Answered by: Angela Constance 9 January 2017
The Scottish Government has regular discussions with stakeholders from across the whole of Scottish civil society. Those discussions address the full spectrum of international human rights obligations – civil, political, economic, social and cultural – as well as specific obligations set out in treaties concerning, for example, the rights of disabled people, the rights of children, the elimination of racial discrimination, the elimination of discrimination against women, the prevention of torture and inhuman treatment, the rights of national minorities, and obligations in relation to regional and minority languages. Recent meetings with stakeholders have included a roundtable event to support civil society engagement with the Universal Periodic Review process, under which Scotland’s record will be examined by the United Nations Human Rights Council in 2017.
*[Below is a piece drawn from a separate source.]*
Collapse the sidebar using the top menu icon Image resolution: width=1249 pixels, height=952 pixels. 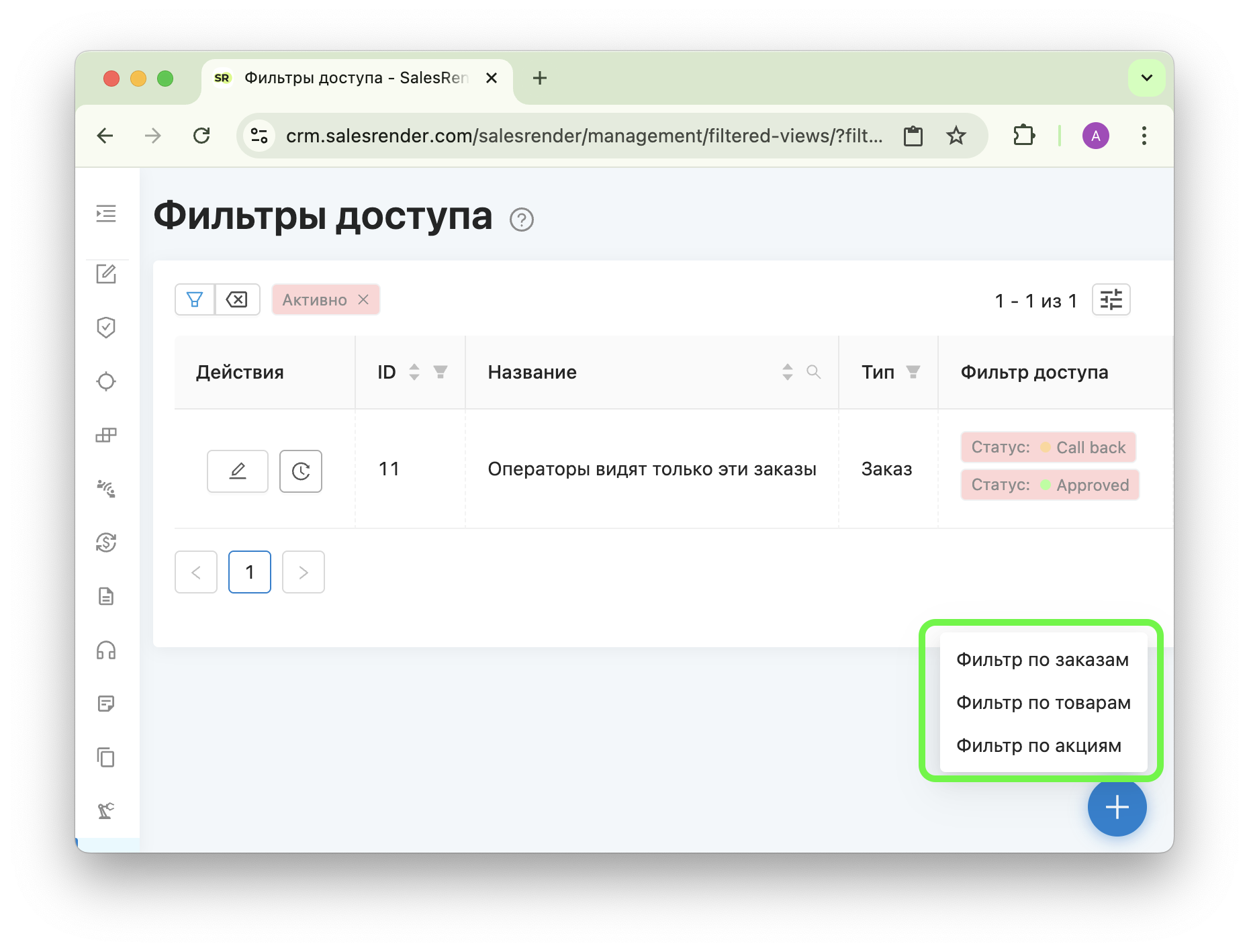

The effectiveness of human rights legislation in Scotland is assessed in a variety of ways, including in reports submitted to the United Nations and the Council of Europe and through the work of UN Special Rapporteurs and the Council of Europe Commissioner for Human Rights. The Scottish Government is committed to integrating both human rights and the UN Sustainable Development Goals in the National Performance Framework. The Scottish Parliament itself plays a central role in monitoring and evaluating compliance with relevant obligations. Scotland’s courts act as the ultimate forum in which the effectiveness of human rights legislation can be definitively tested.